After the borders were closed and only Australians were returning, professor Murphy said there was evidence 15 per cent of returned travellers were breaking home quarantine rules, making it necessary to introduce hotel quarantine.
I remember driving to work four days after that, driving past a Centrelink office, and seeing the queue and realising the enormity of what we'd done
- Brendan Murphy
Professor Murphy also remembers February 1 when he realised the border to China would need to be closed, as case numbers continued to rise outside Wuhan.
"And that probably was one of the most significant things that prevented us getting what happened in Italy, the US, the UK where they had a lot of cases coming from China that spread in the community before they really even knew it," he said.
"So we detected all of the early cases that came out of Wuhan, we had the tests, we had the public health tracing and we isolated them and at no stage have we had large-scale community transmission."
While not many Australians will remember when and where they were when they first heard about coronavirus, Professor Murphy said he first became aware of reports of a Novel Coronavirus in early January when he was on holiday in Rome.
"I remember going on ABC Radio saying 'We're alert but not alarmed'," Professor Murphy said of the early days when it was first believed the virus only moved from animals to humans.
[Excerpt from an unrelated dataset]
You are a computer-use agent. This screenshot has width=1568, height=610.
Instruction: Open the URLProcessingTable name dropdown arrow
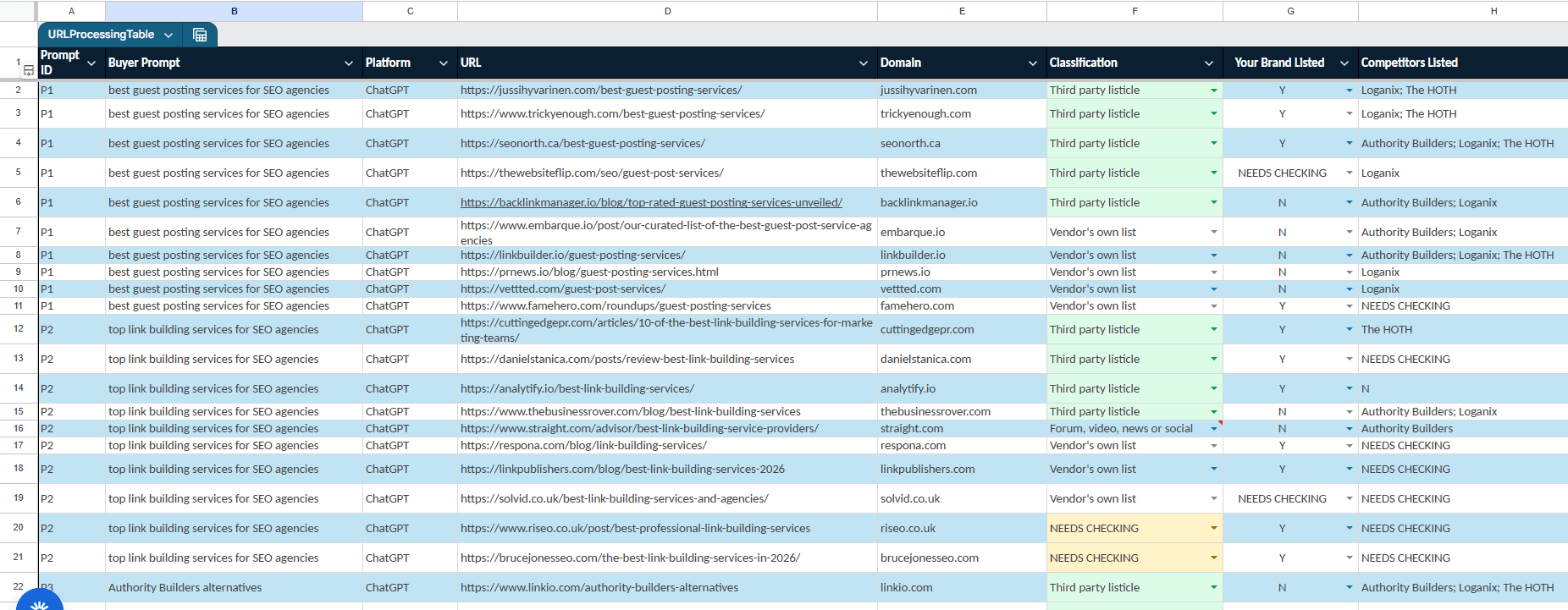coord(168,35)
"I was back in Australia then on about the 19th, 20th of January after a week of sort of radio silence from China, we suddenly got new information that there was human-to-human transmission," he said.
"There were many more cases than we thought, that healthcare workers had been infected and there was seriously ill people on ventilators and then our alarm bells started because whilst it was still possible at that stage to contain it in Wuhan.
"Once you have sustained human-to-human transmission, the chances of containment are very much less and we really activated all of our processes from that moment on."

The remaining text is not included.